La trasferta in terra pugliese si conclude con un punteggio di 85-75 in favore dei padroni di casa, un risultato che non scuote la classifica ma che porta con sé diversi spunti di riflessione per la formazione calabrese.
Nonostante una rotazione estremamente ridotta e la consapevolezza di dover ormai puntare tutto sulla post-season, la Bim Bum ha onorato l’impegno restando in partita fino alle battute conclusive.
Il distacco di dieci lunghezze maturato al suono della sirena finale non restituisce fedelmente l’andamento di un match giocato sul filo dell’equilibrio. Rende ha ceduto il primo parziale per 28-24 e ha lottato con determinazione nei quarti centrali, arrivando a ridosso degli avversari nel momento cruciale della sfida. Proprio in quella fase, alcune imprecisioni hanno impedito il sorpasso o il pareggio, confermando un trend che ha caratterizzato diverse uscite stagionali della squadra.
Il commento di coach Carbone
Al termine della gara, l’allenatore biancorosso ha analizzato la prestazione sottolineando come la squadra sia stata punita da dettagli ed episodi specifici. “Eravamo a -4, andiamo in lunetta e facciamo 0/2. Sono episodi che pesano, soprattutto fuori casa”, ha spiegato Carbone. Il tecnico ha evidenziato le difficoltà oggettive derivanti dalle assenze, che hanno costretto molti atleti a restare sul parquet per un minutaggio superiore alle consuete abitudini.
Secondo Carbone, pur a fronte di una reazione caratteriale evidente, permangono errori di gestione che si ripetono da mesi: “Ci sono decisioni in partita che non possiamo permetterci. Sono errori che vediamo da inizio stagione e che, quando il margine è così stretto, fanno la differenza”. Nonostante l’amarezza per il risultato, il coach ha voluto premiare l’atteggiamento dei suoi: “La squadra ha risposto, non ha mollato.

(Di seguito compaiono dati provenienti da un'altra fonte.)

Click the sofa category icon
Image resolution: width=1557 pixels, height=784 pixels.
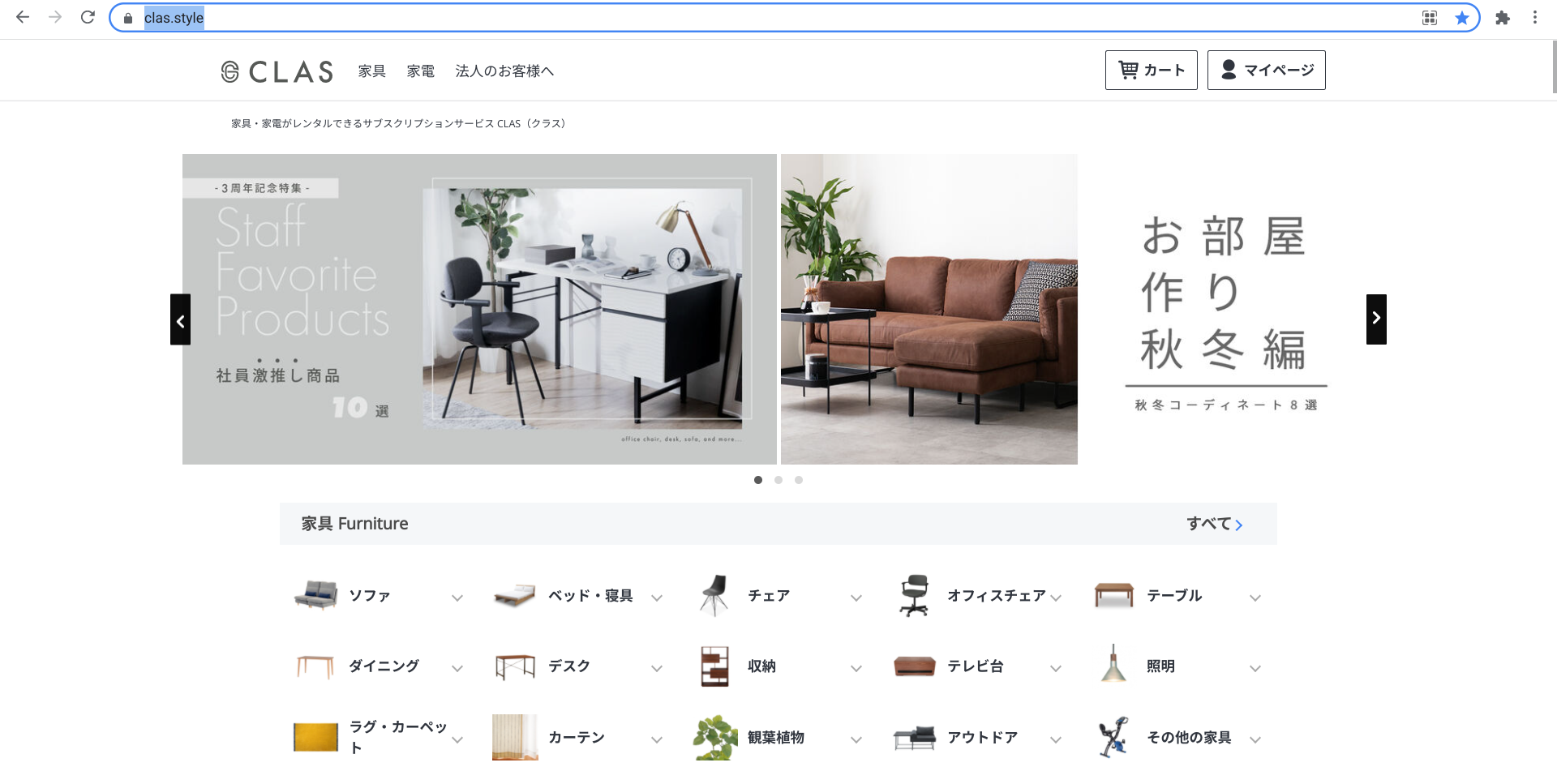coord(315,596)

I dieci punti finali non raccontano la realtà della gara”.
Verso i playout
Le preoccupazioni principali in casa Rende riguardano ora l’infermeria. Un elemento chiave del roster ha riportato un problema al ginocchio e dovrà sottoporsi a sessioni intensive di terapia laser per cercare di tornare a disposizione in tempo per gli spareggi salvezza. “Dobbiamo stringere i denti. L’obiettivo è arrivare al 3 maggio nelle migliori condizioni possibili”, ha ribadito il tecnico.
La stagione regolare si avvia alla conclusione con l’ultimo impegno contro Ragusa, una sfida che non sposterà gli equilibri della graduatoria. Lo sguardo è già rivolto al 3 maggio, data fissata per gara 1 dei playout, a cui seguirà il secondo atto il 10 maggio e l’eventuale bella il 17 maggio. Rende non potrà contare sul vantaggio del fattore campo e, considerando i recenti risultati del girone, le sfidanti più accreditate sembrano essere Ostia o i sardi del San Paolo.
Tabellino dell’incontro
Corato – Bim Bum Rende 85-75
Corato: Manisi 9, Cabodevilla 10, Dip 6, Braga 2, Basile 12, Corral 26, De Rossi 2, Mulevicius, Bavaro ne. Diaz, Paoletti 9. All. Vetile
Rende: Gagliardi ne, Usai 8, Diakhate ne , Cavalieri 7, Cerchiaro ne, Lucadamo 5, Boccasavia 10, Cagnacci 13, Schifeo 9, Yeyap 23. All. Carbone
Arbitri: Marseglia e Carella di Brindisi
Note: parziali 28-24; 20-21; 11-10; 26-20.